Sam had been listening and watching, and now he said, “Coffee's biled, ma'am, if you'd care fer a cup.”
Lorraine shook her head. “No thank you, Sam. I have to get back. Barnabas is eager to leave.”
“Where you headed?” Kane asked.
“The Territory.”
“Them's badlands up there, ma'am,” Kane said. “It just ain't safe for a lone man to be travelin' with a woman and child. What's your husband's line o' work anyhow?”
The woman's quick eyes revealed her unease. “Marshal, maybe you should ask him your ownself.”
“Logan, if'n you won't, I will,” Sam said. “Why would a crippled man take a white woman and her young daughter into the Indian Territory? It don't make a lick o' sense.”
“No, it don't,” Kane agreed. “Maybe I can talk to him.”
A painful look crossed Lorraine's face and she laid her fingertips on Kane's arm. “Be careful. Barnabas loaded his shotgun again.”
The marshal smiled and touched his hat. “It always pays to be careful, ma'am.”
Hook's welcome was less than cordial. “What the hell do you want, Kane?”
“Your woman says you're taking her and Nellie into the Territory. Is that wise?”
“What business is it of your'n?”
Kane pulled back his vest, uncovering the star pinned to his gun belt. “This makes it my business.”
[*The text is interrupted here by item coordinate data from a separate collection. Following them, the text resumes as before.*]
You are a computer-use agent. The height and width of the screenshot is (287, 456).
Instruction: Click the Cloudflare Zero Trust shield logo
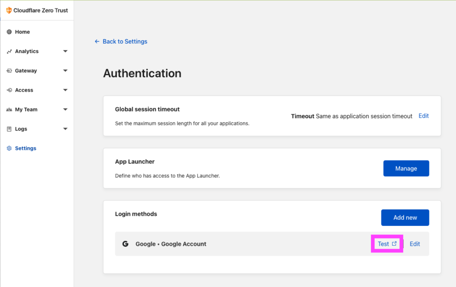pyautogui.click(x=9, y=10)
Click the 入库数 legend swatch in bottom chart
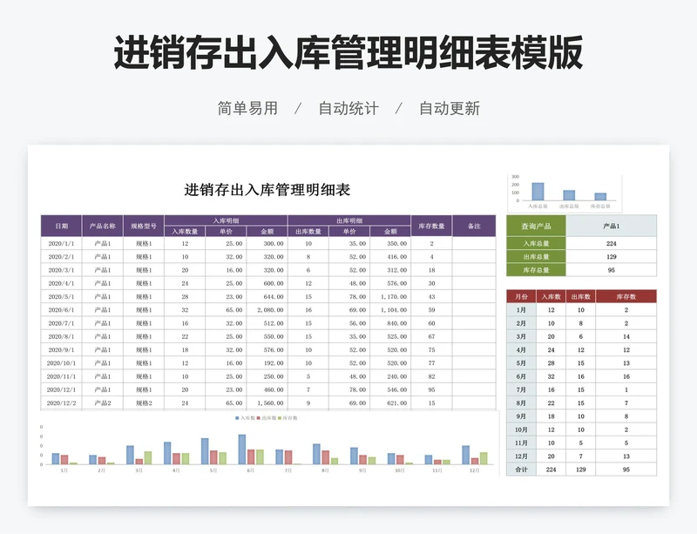The height and width of the screenshot is (534, 697). [x=237, y=418]

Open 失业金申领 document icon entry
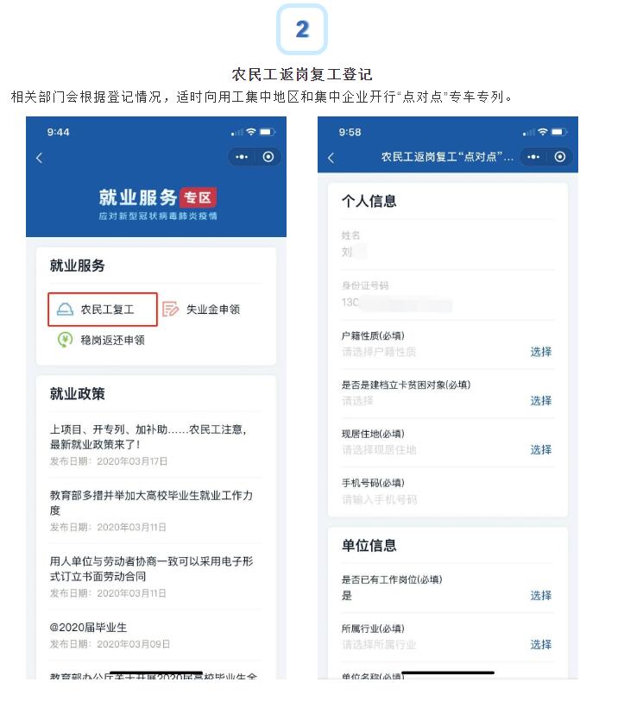[x=201, y=310]
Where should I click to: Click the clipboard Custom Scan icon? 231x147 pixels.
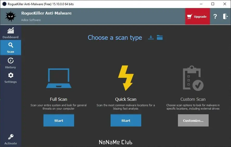tap(193, 78)
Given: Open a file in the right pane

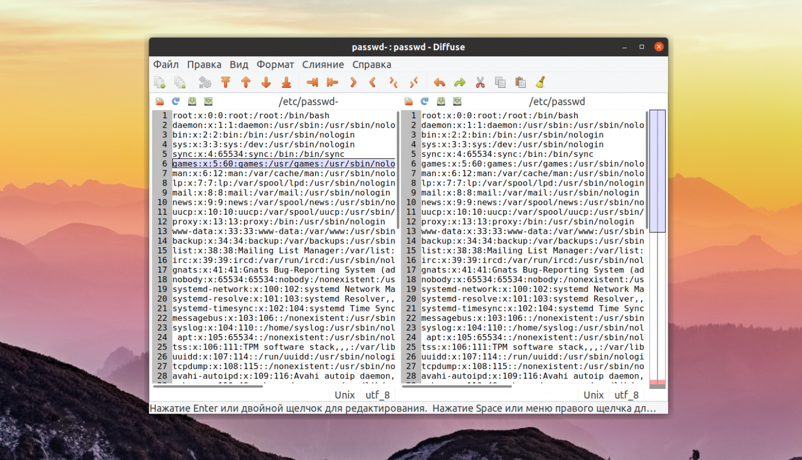Looking at the screenshot, I should coord(409,101).
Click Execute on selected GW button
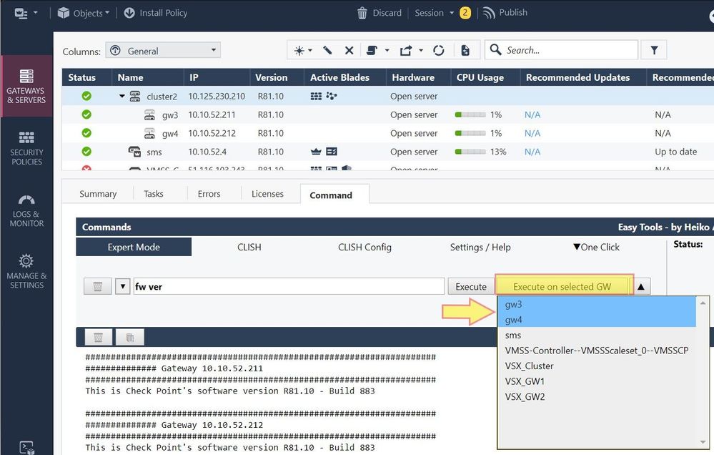The height and width of the screenshot is (455, 714). (x=562, y=286)
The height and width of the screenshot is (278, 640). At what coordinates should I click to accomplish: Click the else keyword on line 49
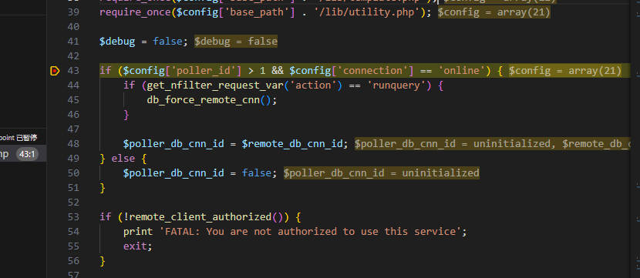(x=123, y=158)
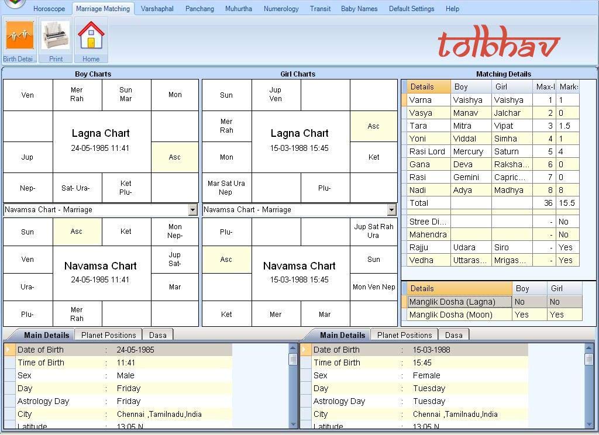This screenshot has height=435, width=599.
Task: Click the application logo orb button
Action: click(13, 3)
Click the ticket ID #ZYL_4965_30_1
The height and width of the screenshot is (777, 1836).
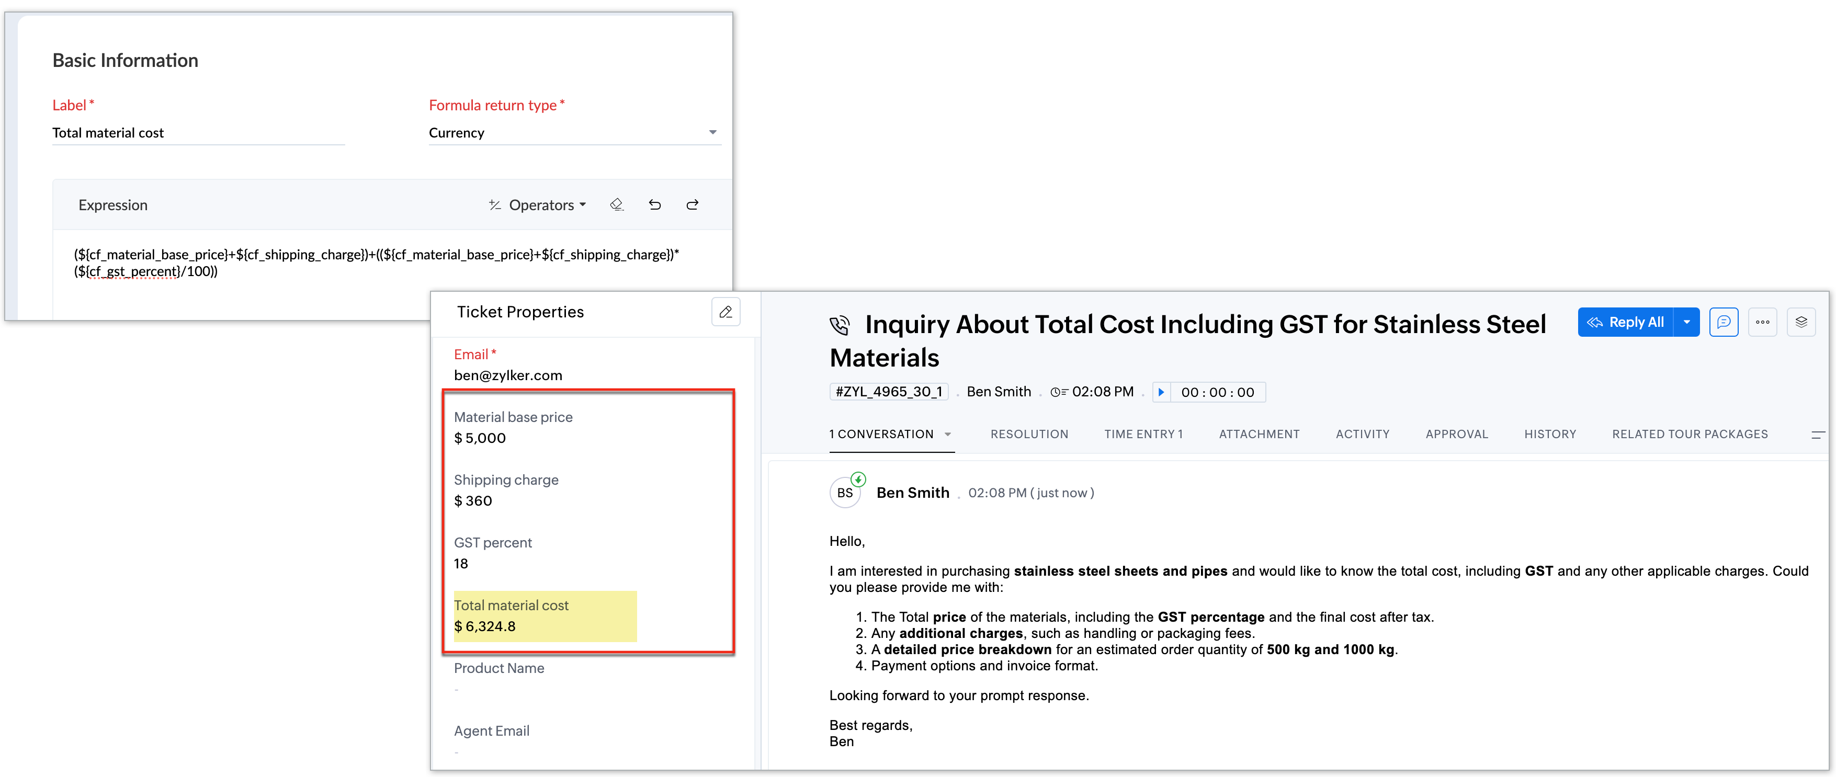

For a few moments Hook was silent, making up his mind about something. His scattergun was beside him, propped against the seat. Finally he said, “All right, then I'll let you meddle in my affairs for the last time.” He motioned with a hand to the wagon bed. “The wooden box back there behind the seat—open it up, see what you see and be damned to ye fer a bad egg.”
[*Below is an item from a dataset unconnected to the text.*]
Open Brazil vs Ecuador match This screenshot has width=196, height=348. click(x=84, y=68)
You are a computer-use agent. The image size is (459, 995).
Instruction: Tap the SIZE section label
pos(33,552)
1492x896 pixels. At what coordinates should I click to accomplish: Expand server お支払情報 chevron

Ken stepped behind Hook and found a box of rough-planed mahogany. He lifted the lid on the box and looked inside. A dozen hemp ropes were neatly coiled, already noosed with the hangman's knot and next to them, made from rough cotton, was a pile of black hoods. A worn Bible lay on top of lengths of rope long enough to bind a man's hands and feet, and under those lay a .38 caliber Smith & Wesson revolver.
Kane stepped to the driver's seat again, puzzled. “What the hell are you?”
“Ain't it obvious?”
“No, tell me.”
“I'm what you might call a traveling hangman. That's why I'm bound for the Indian Territory.”
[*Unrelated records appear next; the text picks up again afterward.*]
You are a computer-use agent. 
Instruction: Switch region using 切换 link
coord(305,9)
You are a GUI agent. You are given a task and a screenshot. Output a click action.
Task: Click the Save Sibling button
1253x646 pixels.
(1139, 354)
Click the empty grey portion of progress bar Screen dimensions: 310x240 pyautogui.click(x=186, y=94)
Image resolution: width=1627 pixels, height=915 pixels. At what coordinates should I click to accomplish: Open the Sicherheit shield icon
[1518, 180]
“Judge Parker administers the Territory and he has his own hangman.”
“I'm aware of that. But you'd be surprised how many settlements need a helping hand. In every town there's always somebody nobody likes or a troublemaker who keeps getting into scrapes or a nuisance that's tetched in the head. It makes folks feel real good about themselves to hire me and know they're hanging a man legal-like.”
Kane's eyes hardened. “You don't have a legal right to hang a man in the Territory.”
“Damned if I don't. I got me a letter signed by a federal judge in Texas giving me the legal right to hang a man in any state, territory or protectorate where our flag flies.”
“Hook, that letter isn't worth the paper it's written on. You know that.”
“The hell it isn't.”
“You paid some drunken old judge to write it.”
“That's neither here nor there. It's a legal document an' nobody has ever questioned it before, 'cept you.”
“How many men have you murdered with a rope, Hook?”
The man looked sly, warning Kane what to expect. “Legally executed, you mean. At last count, twenty-seven men and one woman. Each and every one of them a thief, murderer or no-account.”
“How can a cripple in a wheelchair hang grown men?”
Hook smiled. “The locals haul me up the gallows steps and then I make the condemned kneel for the noose. Once they're cut down to size, I can get to their necks just fine.”